> Requirement A:
Can you set down, word for word, the part of the entries that opens with the line containing "Image resolution: width=600" and closes with the line containing "What do you see at coordinates (16, 42)", including both of those lines?

LUKE: We meet again!
ALONZO: When last we met, we agreed to divide arguments about theories of desire into two groups.
One group – what you called trees-falling-in-the-forest arguments – are debates over definitions. And they’re really a waste of time. We should be able to simply pick a definition that works for efficient communication. Or, if we can’t, we can replace the symbol with the substance and continue to discuss the facts of the matter without getting bogged down in a debate over definitions.
The second group of arguments makes actual predictions about how the world works and we can test these arguments by testing the accuracy of those predictions.
LUKE: Right. And we are ignoring the first type of argument and keeping the second type. We are looking for arguments that lead to different predictions about the world, so that we can test those predictions.
ALONZO: Okay, then, on the pleasure-versus-motivation debate, I have an argument for you that I think fits this criterion of generating predictions that we can test.
LUKE: Okay, lay it on me.
ALONZO: This is an argument I have used to tease out the difference between motivation and pleasure.
First, I want you to imagine that you’ve been captured by a mad scientist.
LUKE: Wait, wait, wait, wait. This question already has nothing to do with the real world.
ALONZO: Are you saying that people in the real world can’t imagine being captured by a mad scientist?
LUKE: Of course they can. But the mad scientist isn’t real.
ALONZO: I assure you that nothing in this argument requires anything more than the ability to imagine being captured by a mad scientist – which, you admit, is possible in the real world.
LUKE: Okay, but no funny business. I’m watching you.
ALONZO: Okay. Now: imagine that you, and someone you care about a great deal – your child, your lover, your parents, your best friend – have been captured by this mad scientist. This scientist gives you two options.
Option 1: This person who you care about will be made to suffer unspeakable torture. However, the scientist will cause you to believe that this person is healthy and happy. Once the experiment begins, you will be utterly convinced of this person’s well-being even while that person pleads for mercy or death.

> Provided entries:
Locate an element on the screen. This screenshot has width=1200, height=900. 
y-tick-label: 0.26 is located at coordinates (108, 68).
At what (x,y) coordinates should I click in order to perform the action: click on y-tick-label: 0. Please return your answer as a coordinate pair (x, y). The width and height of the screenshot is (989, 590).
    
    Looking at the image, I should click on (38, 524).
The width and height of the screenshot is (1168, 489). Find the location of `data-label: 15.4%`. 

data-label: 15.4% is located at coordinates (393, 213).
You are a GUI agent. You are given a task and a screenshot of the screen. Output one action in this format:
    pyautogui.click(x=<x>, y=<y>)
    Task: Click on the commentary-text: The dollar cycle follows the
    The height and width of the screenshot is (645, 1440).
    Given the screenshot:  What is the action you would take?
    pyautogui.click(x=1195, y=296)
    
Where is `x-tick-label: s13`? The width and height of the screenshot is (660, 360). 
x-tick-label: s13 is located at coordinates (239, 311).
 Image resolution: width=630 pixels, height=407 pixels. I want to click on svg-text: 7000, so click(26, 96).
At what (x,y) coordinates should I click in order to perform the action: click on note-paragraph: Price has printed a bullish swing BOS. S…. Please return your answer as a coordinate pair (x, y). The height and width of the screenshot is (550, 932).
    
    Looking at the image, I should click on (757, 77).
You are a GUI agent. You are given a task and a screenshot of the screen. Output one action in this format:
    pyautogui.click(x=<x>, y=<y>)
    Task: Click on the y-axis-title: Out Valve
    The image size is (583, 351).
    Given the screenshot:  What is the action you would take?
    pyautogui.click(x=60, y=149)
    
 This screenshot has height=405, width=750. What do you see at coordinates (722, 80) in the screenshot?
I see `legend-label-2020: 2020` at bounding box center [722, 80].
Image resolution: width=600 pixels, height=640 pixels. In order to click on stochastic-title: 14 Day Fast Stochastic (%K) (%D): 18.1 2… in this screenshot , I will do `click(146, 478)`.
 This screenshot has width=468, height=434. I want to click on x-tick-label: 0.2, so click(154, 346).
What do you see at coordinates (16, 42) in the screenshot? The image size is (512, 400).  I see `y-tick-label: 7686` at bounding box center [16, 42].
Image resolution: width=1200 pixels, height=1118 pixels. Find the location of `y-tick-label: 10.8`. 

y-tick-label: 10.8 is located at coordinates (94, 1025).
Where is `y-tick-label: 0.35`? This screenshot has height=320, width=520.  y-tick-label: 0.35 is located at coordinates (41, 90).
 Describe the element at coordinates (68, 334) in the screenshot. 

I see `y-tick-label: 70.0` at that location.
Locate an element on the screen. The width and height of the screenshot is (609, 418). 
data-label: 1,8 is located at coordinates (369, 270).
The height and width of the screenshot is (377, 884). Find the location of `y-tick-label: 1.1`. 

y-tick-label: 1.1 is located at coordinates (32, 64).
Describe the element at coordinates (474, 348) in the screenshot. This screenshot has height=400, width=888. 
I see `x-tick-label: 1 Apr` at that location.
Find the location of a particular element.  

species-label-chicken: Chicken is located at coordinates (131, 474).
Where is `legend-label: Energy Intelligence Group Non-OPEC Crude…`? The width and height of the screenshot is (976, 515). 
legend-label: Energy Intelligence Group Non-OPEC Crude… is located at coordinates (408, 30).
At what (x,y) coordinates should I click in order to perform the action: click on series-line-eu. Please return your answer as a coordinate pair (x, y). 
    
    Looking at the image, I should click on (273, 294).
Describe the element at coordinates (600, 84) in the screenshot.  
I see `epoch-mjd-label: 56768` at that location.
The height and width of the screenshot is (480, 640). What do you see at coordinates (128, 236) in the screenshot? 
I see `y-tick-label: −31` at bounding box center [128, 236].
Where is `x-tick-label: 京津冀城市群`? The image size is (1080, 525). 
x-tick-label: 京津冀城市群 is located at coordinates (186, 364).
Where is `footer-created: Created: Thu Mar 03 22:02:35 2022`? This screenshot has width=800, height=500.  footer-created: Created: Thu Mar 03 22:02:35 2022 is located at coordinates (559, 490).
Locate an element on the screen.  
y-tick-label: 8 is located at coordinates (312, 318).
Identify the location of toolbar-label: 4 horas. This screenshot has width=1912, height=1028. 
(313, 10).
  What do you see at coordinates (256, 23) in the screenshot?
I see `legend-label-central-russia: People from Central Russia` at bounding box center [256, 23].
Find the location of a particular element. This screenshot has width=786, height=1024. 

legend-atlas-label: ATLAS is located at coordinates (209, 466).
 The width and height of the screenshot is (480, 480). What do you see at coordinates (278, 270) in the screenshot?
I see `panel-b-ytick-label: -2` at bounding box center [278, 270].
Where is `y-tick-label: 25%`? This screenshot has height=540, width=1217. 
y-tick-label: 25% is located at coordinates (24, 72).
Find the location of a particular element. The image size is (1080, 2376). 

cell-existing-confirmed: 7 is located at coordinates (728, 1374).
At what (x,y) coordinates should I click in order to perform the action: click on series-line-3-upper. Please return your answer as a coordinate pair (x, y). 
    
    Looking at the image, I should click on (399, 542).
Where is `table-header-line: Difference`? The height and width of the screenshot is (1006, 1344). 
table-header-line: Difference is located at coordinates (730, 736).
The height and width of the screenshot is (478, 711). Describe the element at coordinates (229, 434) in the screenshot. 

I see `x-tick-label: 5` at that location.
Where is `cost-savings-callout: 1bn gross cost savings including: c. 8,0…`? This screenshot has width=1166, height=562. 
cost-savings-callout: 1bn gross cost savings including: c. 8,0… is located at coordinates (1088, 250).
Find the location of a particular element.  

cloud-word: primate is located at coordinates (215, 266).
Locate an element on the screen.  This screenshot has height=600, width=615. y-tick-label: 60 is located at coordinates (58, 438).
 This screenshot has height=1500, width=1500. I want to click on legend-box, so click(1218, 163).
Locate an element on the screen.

> Requirement B:
From the dialogue on theories of desire, can you extract verbatim the part that opens with the words containing "ALONZO: I assure" and closes with "in the real world."?

> Answer section A:
Image resolution: width=600 pixels, height=640 pixels. In order to click on stochastic-title: 14 Day Fast Stochastic (%K) (%D): 18.1 2… in this screenshot , I will do `click(146, 478)`.
 This screenshot has width=468, height=434. I want to click on x-tick-label: 0.2, so click(154, 346).
What do you see at coordinates (16, 42) in the screenshot? The image size is (512, 400).  I see `y-tick-label: 7686` at bounding box center [16, 42].

> Answer section B:
ALONZO: I assure you that nothing in this argument requires anything more than the ability to imagine being captured by a mad scientist – which, you admit, is possible in the real world.